What is being asked:
Count every line below containing "with"; state the number only.

Provided data:
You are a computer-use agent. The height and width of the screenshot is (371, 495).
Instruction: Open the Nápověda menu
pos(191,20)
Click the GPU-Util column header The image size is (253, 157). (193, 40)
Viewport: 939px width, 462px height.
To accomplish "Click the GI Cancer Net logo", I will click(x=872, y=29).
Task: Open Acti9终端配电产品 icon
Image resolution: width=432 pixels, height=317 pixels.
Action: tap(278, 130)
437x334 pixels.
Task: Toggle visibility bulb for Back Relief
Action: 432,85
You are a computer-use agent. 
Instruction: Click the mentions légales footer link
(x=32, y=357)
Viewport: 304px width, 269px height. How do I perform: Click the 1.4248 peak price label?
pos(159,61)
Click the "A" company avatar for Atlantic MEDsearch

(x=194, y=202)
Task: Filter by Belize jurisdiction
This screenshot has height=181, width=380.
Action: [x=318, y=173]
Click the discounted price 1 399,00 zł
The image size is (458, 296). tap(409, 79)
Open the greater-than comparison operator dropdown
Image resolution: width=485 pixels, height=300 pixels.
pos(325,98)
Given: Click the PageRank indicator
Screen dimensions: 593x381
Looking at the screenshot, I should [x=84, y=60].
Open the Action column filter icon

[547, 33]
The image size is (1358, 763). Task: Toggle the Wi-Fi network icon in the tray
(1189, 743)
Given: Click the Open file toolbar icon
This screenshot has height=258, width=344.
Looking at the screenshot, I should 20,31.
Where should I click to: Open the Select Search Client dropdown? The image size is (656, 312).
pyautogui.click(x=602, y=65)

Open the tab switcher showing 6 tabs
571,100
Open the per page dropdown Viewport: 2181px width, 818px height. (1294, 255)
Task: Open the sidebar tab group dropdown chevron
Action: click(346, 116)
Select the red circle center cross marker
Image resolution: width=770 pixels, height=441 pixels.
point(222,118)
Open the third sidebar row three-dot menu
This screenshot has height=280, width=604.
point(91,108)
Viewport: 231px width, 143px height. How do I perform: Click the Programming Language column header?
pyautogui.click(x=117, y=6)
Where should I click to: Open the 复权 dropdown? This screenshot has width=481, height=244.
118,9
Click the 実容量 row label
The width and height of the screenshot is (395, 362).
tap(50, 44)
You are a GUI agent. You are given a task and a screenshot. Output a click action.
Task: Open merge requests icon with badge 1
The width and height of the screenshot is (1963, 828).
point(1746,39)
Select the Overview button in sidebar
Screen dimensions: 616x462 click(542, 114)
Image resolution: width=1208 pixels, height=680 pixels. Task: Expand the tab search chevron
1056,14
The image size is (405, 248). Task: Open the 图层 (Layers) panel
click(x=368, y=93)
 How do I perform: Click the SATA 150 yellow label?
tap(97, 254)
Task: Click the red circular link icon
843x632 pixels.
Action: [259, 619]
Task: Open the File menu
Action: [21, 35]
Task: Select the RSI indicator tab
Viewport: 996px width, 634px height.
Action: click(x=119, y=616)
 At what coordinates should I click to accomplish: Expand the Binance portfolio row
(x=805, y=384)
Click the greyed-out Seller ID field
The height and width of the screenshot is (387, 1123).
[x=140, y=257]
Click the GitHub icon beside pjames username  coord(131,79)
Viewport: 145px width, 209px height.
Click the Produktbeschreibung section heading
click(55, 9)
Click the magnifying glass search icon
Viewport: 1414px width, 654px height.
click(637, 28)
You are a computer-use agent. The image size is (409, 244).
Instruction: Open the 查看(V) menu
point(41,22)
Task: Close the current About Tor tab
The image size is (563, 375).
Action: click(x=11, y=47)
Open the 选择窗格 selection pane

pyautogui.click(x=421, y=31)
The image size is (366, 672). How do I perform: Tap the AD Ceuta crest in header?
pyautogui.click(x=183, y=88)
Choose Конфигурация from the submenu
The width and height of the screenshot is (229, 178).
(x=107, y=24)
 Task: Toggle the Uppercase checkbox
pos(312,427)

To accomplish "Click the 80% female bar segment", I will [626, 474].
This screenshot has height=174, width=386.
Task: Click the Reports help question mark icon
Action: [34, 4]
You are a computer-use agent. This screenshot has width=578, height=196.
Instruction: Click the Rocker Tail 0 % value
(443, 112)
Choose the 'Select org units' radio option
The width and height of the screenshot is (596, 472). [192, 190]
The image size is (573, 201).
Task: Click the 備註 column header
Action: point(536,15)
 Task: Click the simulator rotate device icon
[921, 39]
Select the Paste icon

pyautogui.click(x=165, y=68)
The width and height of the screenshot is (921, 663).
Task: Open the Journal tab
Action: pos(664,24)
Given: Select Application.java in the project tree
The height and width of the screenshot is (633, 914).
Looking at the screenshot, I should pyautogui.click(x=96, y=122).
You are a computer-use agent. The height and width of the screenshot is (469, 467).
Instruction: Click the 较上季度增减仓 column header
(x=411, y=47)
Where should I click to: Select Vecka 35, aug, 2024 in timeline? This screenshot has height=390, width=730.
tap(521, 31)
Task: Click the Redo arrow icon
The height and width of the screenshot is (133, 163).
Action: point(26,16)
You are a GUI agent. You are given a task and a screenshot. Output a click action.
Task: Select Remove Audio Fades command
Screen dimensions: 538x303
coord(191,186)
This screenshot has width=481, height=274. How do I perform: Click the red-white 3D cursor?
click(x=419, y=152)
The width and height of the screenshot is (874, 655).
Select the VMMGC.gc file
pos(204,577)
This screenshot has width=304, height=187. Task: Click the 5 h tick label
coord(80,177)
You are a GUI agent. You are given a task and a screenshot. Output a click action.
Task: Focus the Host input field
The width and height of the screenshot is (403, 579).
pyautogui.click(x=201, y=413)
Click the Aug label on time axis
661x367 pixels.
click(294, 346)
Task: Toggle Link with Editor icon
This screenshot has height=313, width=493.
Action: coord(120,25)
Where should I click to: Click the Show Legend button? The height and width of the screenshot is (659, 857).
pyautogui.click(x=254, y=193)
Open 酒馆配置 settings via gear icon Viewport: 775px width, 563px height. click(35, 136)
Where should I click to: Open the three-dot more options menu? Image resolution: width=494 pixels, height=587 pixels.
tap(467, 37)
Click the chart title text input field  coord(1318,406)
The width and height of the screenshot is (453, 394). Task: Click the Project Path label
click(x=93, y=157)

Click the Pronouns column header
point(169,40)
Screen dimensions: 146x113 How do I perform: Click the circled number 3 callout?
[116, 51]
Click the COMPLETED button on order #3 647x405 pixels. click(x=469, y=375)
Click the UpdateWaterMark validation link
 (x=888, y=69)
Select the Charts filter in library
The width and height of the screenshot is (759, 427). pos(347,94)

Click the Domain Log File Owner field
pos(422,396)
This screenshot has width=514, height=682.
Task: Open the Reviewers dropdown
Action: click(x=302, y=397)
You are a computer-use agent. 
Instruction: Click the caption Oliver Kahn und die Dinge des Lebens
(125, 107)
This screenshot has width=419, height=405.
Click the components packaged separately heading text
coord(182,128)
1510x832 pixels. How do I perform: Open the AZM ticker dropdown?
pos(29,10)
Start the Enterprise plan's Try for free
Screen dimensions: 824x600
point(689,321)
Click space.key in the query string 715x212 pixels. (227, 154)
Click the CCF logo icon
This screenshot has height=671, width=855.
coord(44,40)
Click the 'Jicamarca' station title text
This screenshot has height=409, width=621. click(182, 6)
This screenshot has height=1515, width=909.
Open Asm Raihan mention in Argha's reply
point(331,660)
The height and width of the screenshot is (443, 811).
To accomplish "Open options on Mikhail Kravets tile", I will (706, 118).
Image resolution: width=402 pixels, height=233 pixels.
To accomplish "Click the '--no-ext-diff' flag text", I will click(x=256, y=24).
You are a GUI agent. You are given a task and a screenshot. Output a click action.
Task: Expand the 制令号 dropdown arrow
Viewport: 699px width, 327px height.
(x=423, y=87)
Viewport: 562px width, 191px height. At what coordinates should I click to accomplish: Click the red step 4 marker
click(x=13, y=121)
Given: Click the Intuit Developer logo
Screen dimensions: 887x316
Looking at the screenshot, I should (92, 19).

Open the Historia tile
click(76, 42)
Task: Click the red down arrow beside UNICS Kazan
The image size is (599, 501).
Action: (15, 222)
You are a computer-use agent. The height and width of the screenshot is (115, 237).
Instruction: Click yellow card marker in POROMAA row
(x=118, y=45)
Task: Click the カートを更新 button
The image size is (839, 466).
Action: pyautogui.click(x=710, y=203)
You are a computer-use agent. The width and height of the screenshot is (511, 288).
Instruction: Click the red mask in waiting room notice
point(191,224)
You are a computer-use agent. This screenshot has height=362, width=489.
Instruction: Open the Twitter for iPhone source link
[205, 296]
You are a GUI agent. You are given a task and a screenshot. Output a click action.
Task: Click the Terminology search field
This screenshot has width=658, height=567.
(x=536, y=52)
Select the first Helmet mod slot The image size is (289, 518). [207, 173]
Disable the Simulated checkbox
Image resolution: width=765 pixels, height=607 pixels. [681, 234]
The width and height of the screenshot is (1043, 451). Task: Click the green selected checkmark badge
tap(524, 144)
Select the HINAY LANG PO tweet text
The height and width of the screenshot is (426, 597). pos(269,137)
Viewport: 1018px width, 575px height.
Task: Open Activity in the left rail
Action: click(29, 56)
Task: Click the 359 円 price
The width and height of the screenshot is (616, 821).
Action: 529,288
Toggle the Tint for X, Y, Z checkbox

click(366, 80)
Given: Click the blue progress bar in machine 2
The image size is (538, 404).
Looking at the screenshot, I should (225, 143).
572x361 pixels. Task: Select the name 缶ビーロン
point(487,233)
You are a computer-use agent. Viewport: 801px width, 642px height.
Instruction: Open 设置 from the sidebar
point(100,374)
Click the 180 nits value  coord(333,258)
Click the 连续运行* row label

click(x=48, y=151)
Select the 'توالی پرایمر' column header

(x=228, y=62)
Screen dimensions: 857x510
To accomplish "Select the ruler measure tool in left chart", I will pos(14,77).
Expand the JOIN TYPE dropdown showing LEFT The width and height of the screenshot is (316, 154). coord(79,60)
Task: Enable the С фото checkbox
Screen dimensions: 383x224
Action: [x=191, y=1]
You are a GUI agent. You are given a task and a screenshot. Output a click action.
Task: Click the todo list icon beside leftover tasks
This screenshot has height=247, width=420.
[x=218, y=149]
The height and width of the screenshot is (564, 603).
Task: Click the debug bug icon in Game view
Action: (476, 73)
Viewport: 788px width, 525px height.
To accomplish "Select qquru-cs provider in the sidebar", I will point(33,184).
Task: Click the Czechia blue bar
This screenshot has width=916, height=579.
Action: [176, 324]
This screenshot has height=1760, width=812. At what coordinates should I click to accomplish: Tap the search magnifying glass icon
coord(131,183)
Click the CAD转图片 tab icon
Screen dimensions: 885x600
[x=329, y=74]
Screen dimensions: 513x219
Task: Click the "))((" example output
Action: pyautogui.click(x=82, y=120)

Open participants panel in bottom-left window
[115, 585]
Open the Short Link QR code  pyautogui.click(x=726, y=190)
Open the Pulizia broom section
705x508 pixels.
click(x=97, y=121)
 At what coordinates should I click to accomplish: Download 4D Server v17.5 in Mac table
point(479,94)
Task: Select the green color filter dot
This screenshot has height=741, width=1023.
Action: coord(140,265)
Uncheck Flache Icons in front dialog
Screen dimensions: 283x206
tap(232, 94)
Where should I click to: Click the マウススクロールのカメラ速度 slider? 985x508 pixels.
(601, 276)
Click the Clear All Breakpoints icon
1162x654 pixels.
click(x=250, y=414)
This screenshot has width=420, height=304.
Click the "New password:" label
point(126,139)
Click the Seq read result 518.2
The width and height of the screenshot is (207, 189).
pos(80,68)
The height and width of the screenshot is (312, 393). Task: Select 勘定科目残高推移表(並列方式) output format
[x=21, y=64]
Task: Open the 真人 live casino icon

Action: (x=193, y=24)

Answer to this task:
2